# How can I turn off the speed volume control john?



## CrazyBimmer (Jul 1, 2002)

I have searched everywhere... and no one knows. I have the bigger screen navi on my '02 330ci and everyone tells me to press the music note button to turn off the Speed Volume control... but i dont have a music note anywhere... so how can i turn this feature off?? The manual tells me about RTMF, and i cant find that either.... 

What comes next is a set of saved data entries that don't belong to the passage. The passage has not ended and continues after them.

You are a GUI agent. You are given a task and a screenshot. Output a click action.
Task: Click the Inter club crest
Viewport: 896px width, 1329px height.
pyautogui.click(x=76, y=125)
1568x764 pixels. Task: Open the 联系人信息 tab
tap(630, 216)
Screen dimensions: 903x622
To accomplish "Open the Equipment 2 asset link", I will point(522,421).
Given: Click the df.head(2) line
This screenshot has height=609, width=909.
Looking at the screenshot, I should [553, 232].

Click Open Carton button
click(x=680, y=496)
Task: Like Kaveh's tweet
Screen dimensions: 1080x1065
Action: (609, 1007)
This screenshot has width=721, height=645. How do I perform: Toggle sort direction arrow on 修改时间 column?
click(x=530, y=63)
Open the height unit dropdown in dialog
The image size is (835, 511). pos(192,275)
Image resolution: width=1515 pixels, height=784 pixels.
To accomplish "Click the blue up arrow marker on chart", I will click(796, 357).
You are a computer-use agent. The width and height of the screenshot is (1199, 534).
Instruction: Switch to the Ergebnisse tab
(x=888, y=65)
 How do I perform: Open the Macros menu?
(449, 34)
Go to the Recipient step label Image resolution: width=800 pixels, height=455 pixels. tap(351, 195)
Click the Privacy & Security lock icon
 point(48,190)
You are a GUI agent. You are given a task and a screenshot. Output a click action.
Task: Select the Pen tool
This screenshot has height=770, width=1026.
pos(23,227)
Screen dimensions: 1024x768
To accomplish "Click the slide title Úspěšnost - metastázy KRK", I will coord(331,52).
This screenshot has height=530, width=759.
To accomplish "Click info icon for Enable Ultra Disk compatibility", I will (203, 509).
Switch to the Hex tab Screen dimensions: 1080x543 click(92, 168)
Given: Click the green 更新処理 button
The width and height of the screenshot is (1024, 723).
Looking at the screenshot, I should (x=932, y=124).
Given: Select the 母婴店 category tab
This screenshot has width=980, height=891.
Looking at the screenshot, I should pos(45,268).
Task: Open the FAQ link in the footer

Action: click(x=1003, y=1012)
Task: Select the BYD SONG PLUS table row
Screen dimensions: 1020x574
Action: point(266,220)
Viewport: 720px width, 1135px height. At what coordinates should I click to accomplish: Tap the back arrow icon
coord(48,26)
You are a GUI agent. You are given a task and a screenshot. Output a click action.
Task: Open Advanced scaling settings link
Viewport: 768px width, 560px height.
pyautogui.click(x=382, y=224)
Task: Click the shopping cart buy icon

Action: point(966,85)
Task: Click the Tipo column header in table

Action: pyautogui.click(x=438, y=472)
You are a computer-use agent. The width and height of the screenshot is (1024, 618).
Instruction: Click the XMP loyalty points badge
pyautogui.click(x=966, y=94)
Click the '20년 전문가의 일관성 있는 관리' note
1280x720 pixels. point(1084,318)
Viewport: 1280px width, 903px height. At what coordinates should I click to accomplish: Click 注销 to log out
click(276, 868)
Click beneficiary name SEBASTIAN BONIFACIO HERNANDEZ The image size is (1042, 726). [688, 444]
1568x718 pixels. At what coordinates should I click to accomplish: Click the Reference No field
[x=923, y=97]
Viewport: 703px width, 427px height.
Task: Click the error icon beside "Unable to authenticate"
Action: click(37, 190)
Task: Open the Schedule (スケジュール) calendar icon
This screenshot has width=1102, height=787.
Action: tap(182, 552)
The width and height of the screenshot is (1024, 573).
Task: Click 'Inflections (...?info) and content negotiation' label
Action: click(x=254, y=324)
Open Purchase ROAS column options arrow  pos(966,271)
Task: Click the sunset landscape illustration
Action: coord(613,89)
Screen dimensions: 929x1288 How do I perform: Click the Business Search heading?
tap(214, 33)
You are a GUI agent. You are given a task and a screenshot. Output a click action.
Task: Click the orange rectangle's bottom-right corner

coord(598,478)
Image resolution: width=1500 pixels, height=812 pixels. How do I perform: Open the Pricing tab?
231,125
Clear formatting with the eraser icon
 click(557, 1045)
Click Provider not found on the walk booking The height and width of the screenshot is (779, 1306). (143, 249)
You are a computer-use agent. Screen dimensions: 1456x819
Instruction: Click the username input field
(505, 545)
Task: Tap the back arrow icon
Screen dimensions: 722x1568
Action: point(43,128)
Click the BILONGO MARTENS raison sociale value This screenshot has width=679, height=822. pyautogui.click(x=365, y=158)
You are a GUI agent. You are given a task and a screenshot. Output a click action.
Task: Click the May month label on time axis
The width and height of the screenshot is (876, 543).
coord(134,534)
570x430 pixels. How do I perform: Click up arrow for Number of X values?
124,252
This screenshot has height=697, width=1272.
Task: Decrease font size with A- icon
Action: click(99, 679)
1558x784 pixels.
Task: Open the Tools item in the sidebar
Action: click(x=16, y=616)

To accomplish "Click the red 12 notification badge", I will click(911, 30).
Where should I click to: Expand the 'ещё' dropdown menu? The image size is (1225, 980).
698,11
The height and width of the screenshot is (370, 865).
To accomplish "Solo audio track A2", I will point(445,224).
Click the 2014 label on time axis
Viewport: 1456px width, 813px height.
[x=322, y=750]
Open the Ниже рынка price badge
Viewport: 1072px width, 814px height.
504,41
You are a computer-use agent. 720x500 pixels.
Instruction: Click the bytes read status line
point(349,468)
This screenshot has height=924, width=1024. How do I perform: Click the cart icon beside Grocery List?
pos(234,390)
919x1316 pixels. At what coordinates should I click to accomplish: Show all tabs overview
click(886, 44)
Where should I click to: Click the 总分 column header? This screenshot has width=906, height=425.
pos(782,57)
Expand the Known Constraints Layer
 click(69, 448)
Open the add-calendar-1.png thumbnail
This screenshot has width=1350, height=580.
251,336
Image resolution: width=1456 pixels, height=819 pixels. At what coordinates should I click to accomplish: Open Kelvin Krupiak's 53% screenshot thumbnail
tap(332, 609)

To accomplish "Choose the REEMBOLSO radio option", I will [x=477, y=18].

Any ideas? :bawling: :angel:


----------



## Alex Baumann (Dec 19, 2001)

You can adjust the speed volume in the service menu, which you can access it by doing the following :

-Turn radio on
-Press SEL - Now you should see the menu with I, II, Scan and m.
-Press SEL again *and hold it about 10 seconds or so* until the service menu appears.
-You can scroll the menu with the Left-Right arrow buttons.


----------



## Jon Shafer (Dec 15, 2001)

Alex Baumann said:


> *You can adjust the speed volume in the service menu, which you can access it by doing the following :
> 
> -Turn radio on
> -Press SEL - Now you should see the menu with I, II, Scan and m.
> ...


Thanks for the assist Alex!

Say, when are you coming over, Bud?

:dunno:


----------



## Alex Baumann (Dec 19, 2001)

Jon Shafer said:


> *
> 
> Thanks for the assist Alex!
> 
> ...


Your welcome Jon,

Soon, very soon !


----------



## Dr. Phil (Dec 19, 2001)

Alex Baumann said:


> *
> 
> Your welcome Jon,
> 
> Soon, very soon !  *


The welcome mat is waiting


----------



## Alex Baumann (Dec 19, 2001)

PM 325xiT said:


> *
> The welcome mat is waiting  *


:lmao:

And our Hijack Team picture on it ?


----------



## alee (Dec 19, 2001)

Alex Baumann said:


> *And our Hijack Team picture on it ?  *


The team of many? :dunno:









Or the team of one? :dunno:


----------



## Dr. Phil (Dec 19, 2001)

Alex Baumann said:


> *
> 
> :lmao:
> 
> And our Hijack Team picture on it ?  *


:lmao:

All will be welcome at Chez Phil for dinner too :thumbup: 

Doubt Vexed will make it so maybe a follow up luau at his place :dunno:


----------



## Alex Baumann (Dec 19, 2001)

I can't stop laughing at this 'Notorious Five' pic, each time when I see it


----------



## Dr. Phil (Dec 19, 2001)

Alex Baumann said:


> *I can't stop laughing at this 'Notorious Five' pic, each time when I see it  *


It is without doubt an Alee classic :thumbup:


----------



## alee (Dec 19, 2001)

PM 325xiT said:


> *
> It is without doubt an Alee classic :thumbup: *


I thought this one was? :dunno:


----------



## Dr. Phil (Dec 19, 2001)

alee said:


> *
> I thought this one was? :dunno:
> 
> 
> ...


 :banghead: :flipoff:

Sadly it is 

Some day my Pshop skills will improve, then watch out wee Al:angel:


----------



## CrazyBimmer (Jul 1, 2002)

Alex Baumann said:


> *You can adjust the speed volume in the service menu, which you can access it by doing the following :
> 
> -Turn radio on
> -Press SEL - Now you should see the menu with I, II, Scan and m.
> ...


Thanks man... I got into that menu.. but which one is it for the speed control volume? :dunno:


----------



## Alex Baumann (Dec 19, 2001)

CrazyBimmer said:


> *Thanks man... I got into that menu.. but which one is it for the speed control volume? :dunno: *


Can you post what you see on that menu ?


----------